═════ Records for the exercise ═════

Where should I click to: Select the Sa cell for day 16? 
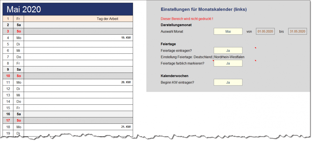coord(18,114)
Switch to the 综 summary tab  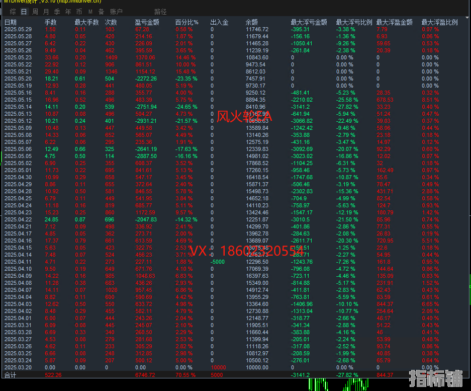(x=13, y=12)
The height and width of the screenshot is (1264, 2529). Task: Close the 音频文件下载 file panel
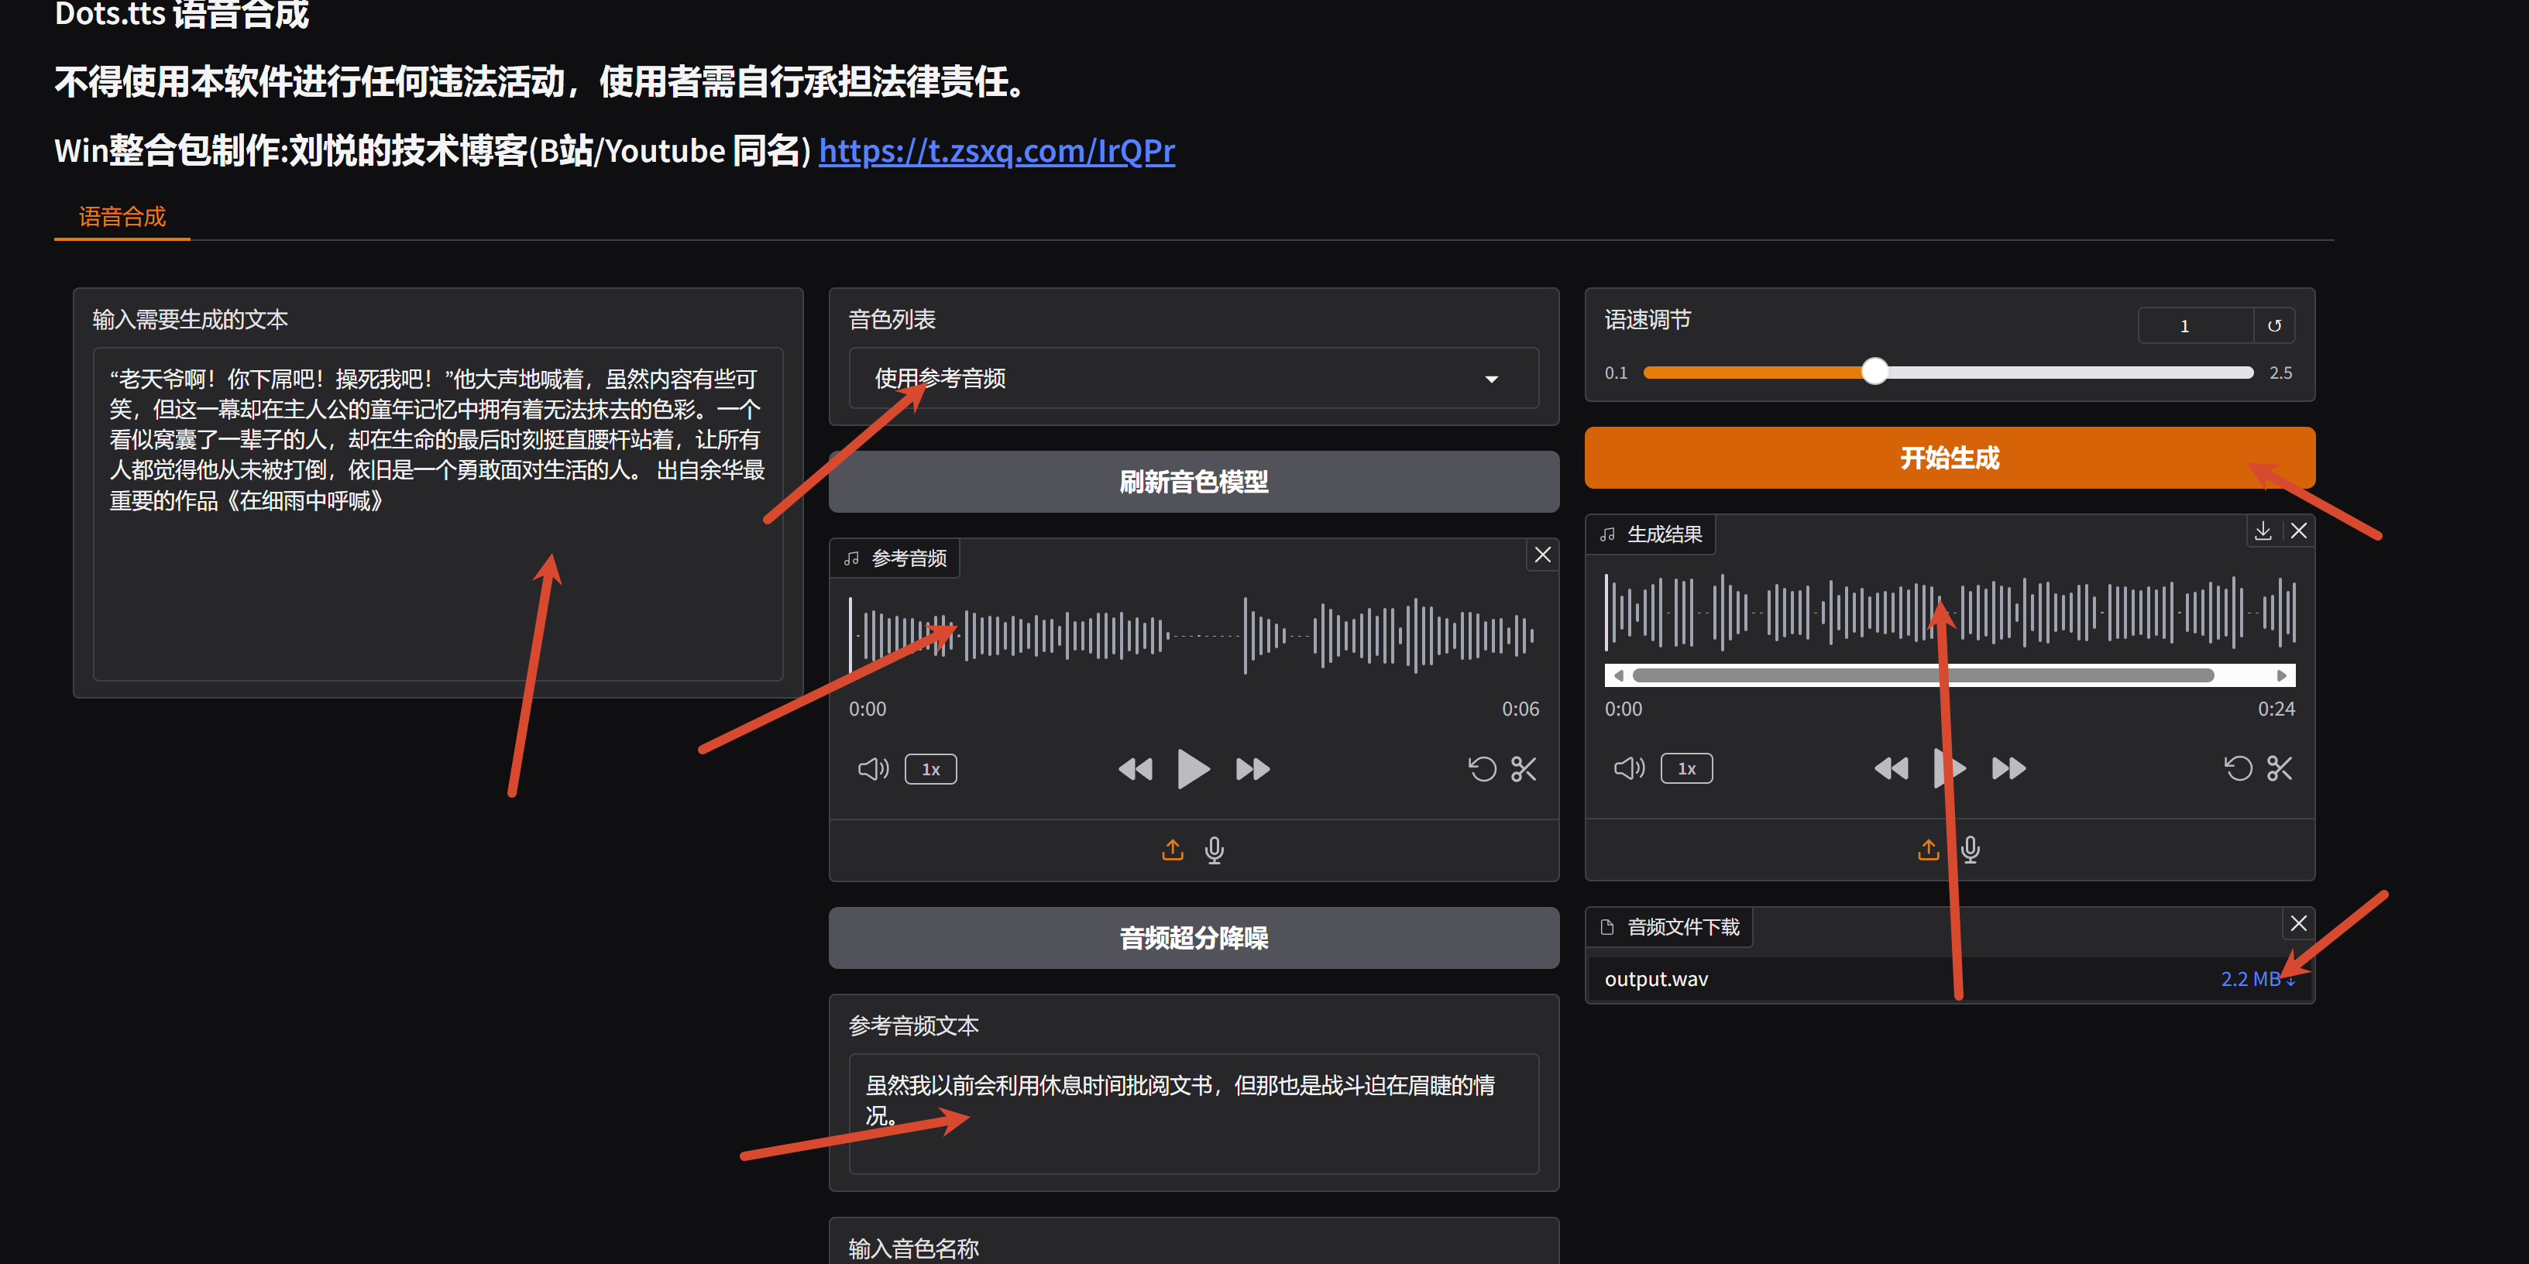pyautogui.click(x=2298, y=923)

═════
═════ Records for the exercise ═════

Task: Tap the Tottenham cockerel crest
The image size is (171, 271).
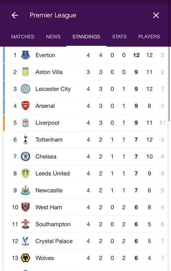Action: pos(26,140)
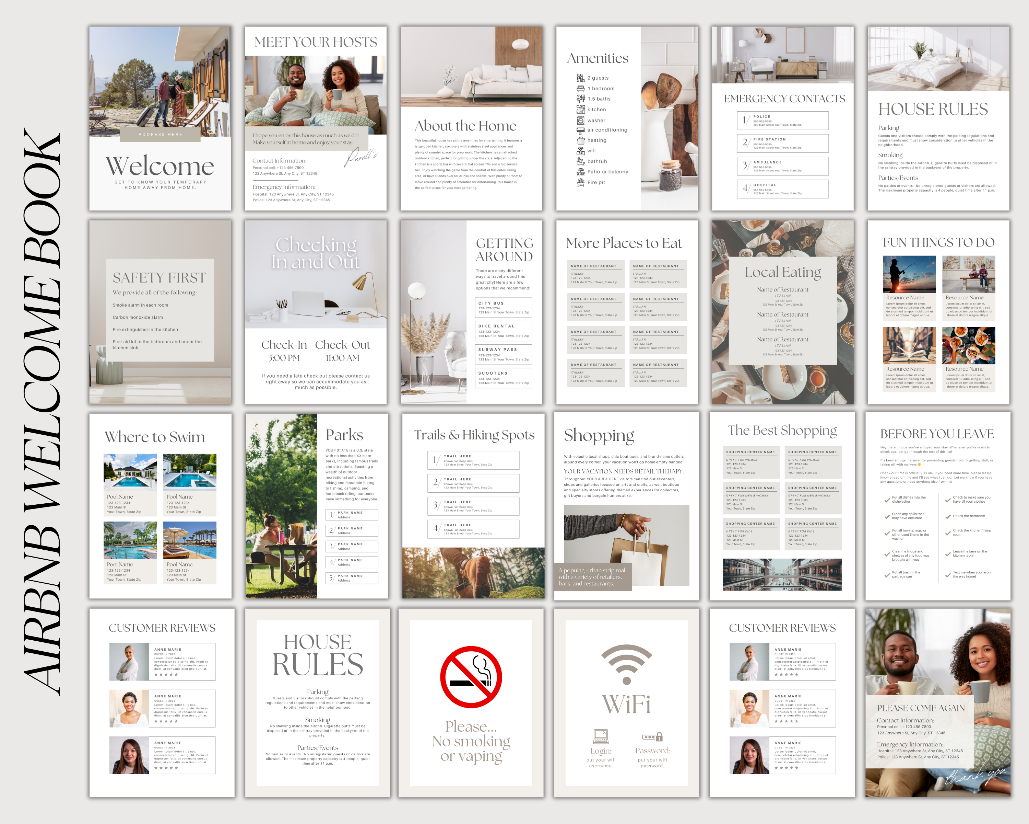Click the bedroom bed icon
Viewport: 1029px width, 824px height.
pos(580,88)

═════

Work to be completed: Copy the listing, beginning at the line that has "Task: Tap the Tottenham cockerel crest" and stopping after the line that has "pos(580,88)". Substitute "Select" for "Tap", change nothing else, and leave the pictures out.

Response to this task:
Task: Select the Tottenham cockerel crest
The image size is (171, 271).
Action: pos(26,140)
Click the bedroom bed icon
Viewport: 1029px width, 824px height.
pos(580,88)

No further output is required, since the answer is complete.